Rewrite the records from the line with "The image size" up to and including the line with "click(961, 382)", putting "icon" in place of "tile" and changing nothing else. Leave the pictures out of your answer.

◆ **Records supplied**
○ ○ ○ ○ ○
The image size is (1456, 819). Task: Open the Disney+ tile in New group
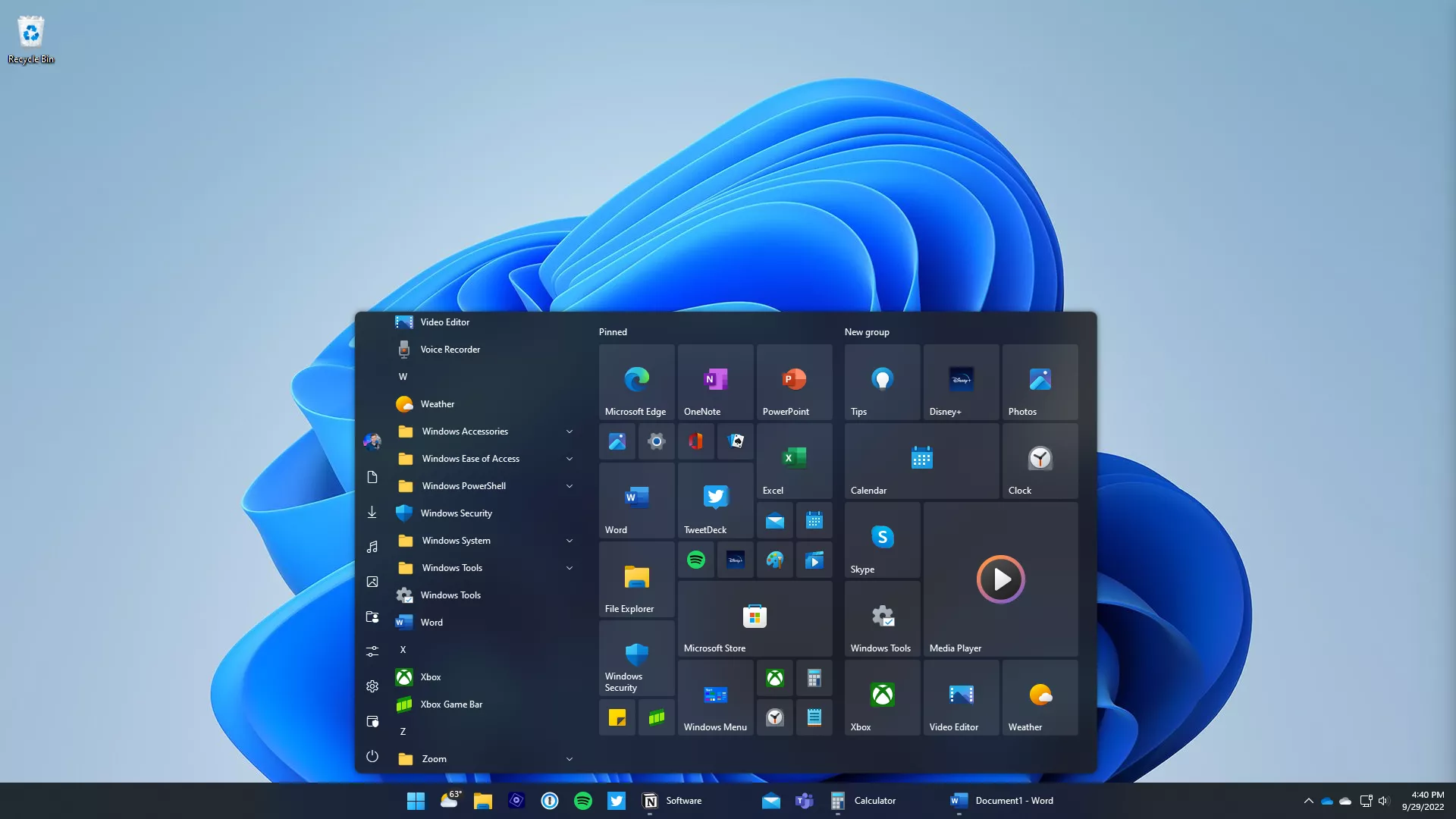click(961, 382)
○ ○ ○ ○ ○
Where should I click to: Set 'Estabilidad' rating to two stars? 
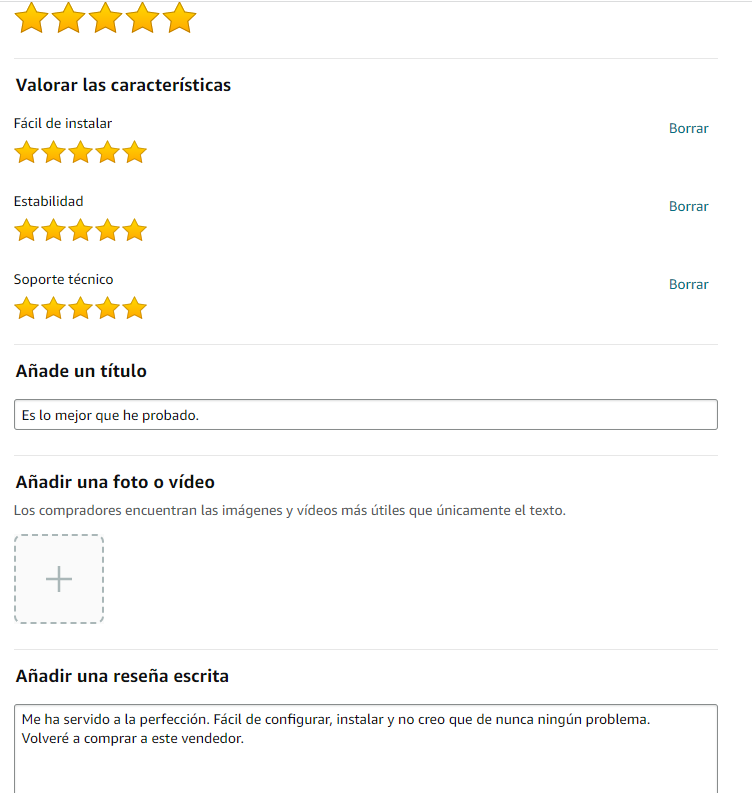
○ ○ ○ ○ ○
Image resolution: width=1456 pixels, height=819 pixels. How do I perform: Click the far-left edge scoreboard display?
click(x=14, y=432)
○ ○ ○ ○ ○
◆ **Result of the exercise**
The image size is (1456, 819). Task: Open the Disney+ icon in New group
click(961, 382)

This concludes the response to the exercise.